§ **Given passage**:
You'd really not do better (or safer) than putting it all into the $SPY or $VTI.  Both provide diversification across sectors and quite frankly outperforms pretty much every single common portfolio strategy out there - usually by a large margin. How much so?  Here's a sample from 2007-Present (which takes into account the top of a bull market thru a bear market then a long term bull market- High -Low - High.

1) $SPY= CAGR = 8.28% - $200k invested in 2007 = $530k today

2) $VTI = CAGR = 8.5% - $200k invested in 2007 = $545k today

2) Ray Dalios All Weather Portfolio = CAGR = 5.96% - $200k invested in 2007 = $410k today

3) Coffeehouse Portfolio = CAGR = 5.65% - $200k invested in 2007 = $395k today

4) Bogleheads 3 Funds Portfolio = CAGR = 6.1% - $200k invested in 2007 = $415k today

Granted past performance is no guarantee of future returns.  But don't be stupid with this money and chase.

§ **Given information**:
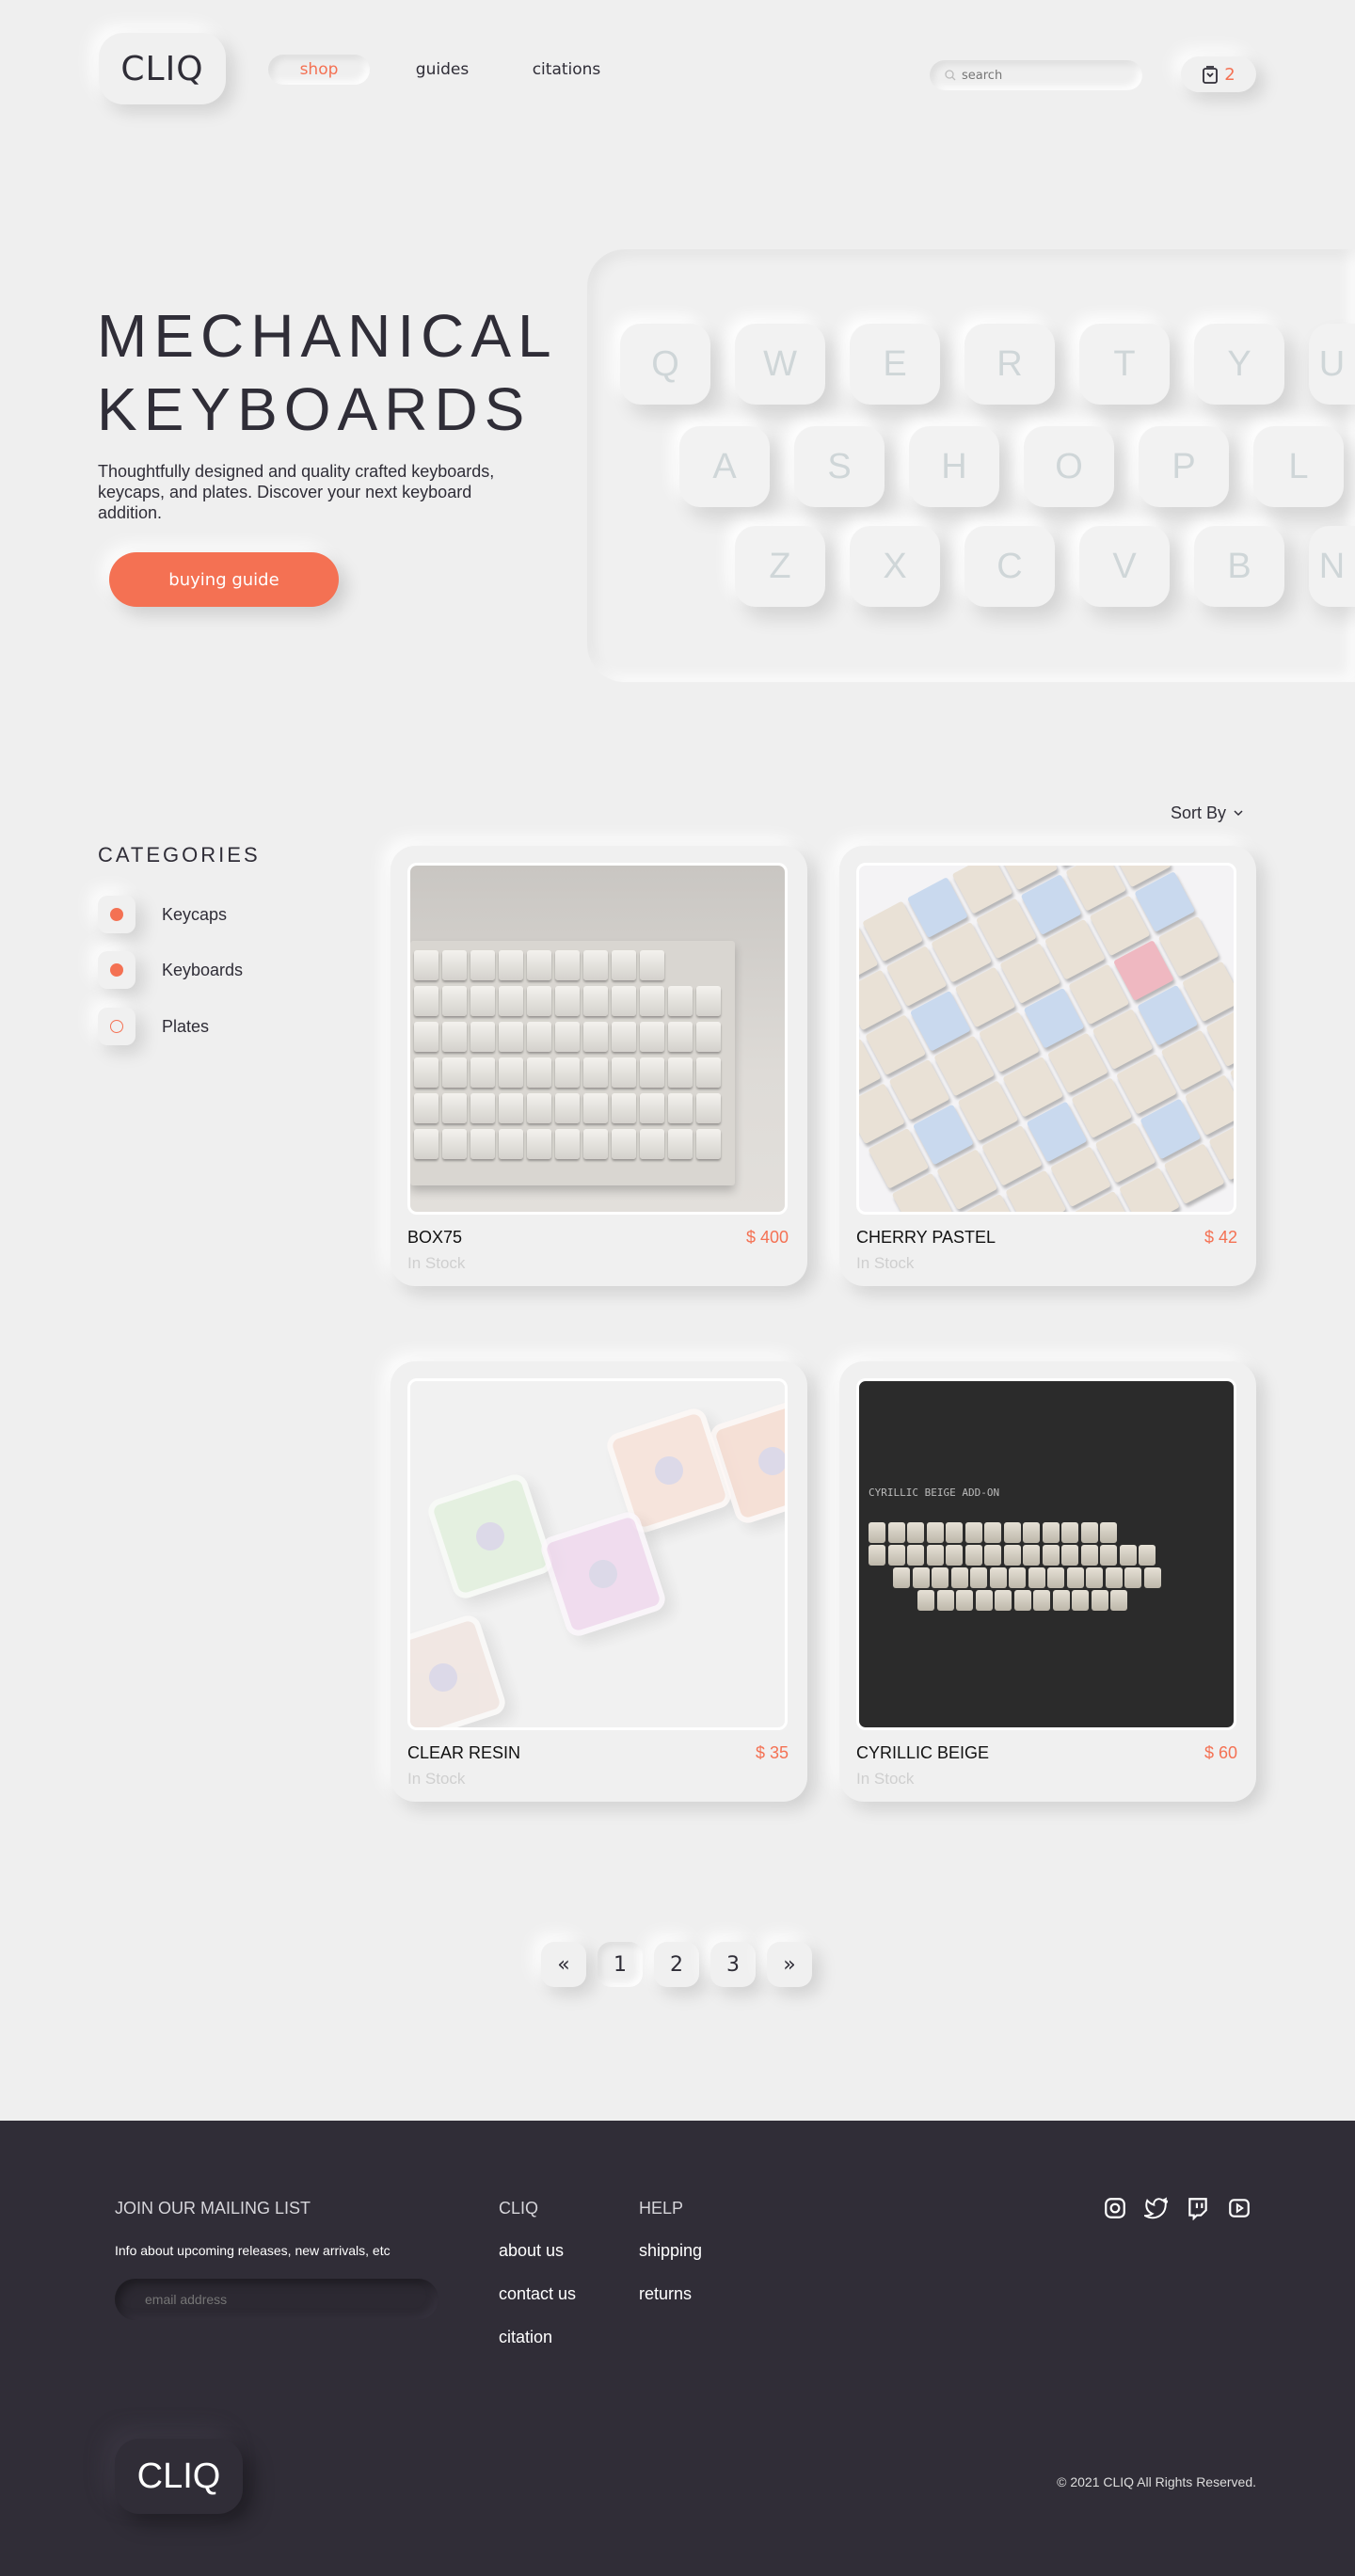 Image resolution: width=1355 pixels, height=2576 pixels. Describe the element at coordinates (564, 1965) in the screenshot. I see `pagination-prev: «` at that location.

§ **Problems and tasks**:
a: For each statement about the investing post, say yes or no depending on whether it agrees with the post, and quote the deciding words. (i) $VTI shows a CAGR of 8.5%. (ii) The All Weather Portfolio turned $200k into more money than the Bogleheads 3 Funds Portfolio did. (iii) The post says past performance guarantees future returns.
b: What CAGR does the investing post list for the Coffeehouse Portfolio?

§ **Completed exercise**:
a:
(i) Yes: "$VTI = CAGR = 8.5%"
(ii) No: "Ray Dalios All Weather Portfolio = CAGR = 5.96% - $200k invested in 2007 = $410k today" and "Bogleheads 3 Funds Portfolio = CAGR = 6.1% - $200k invested in 2007 = $415k today"
(iii) No: "Granted past performance is no guarantee of future returns."

b: 5.65%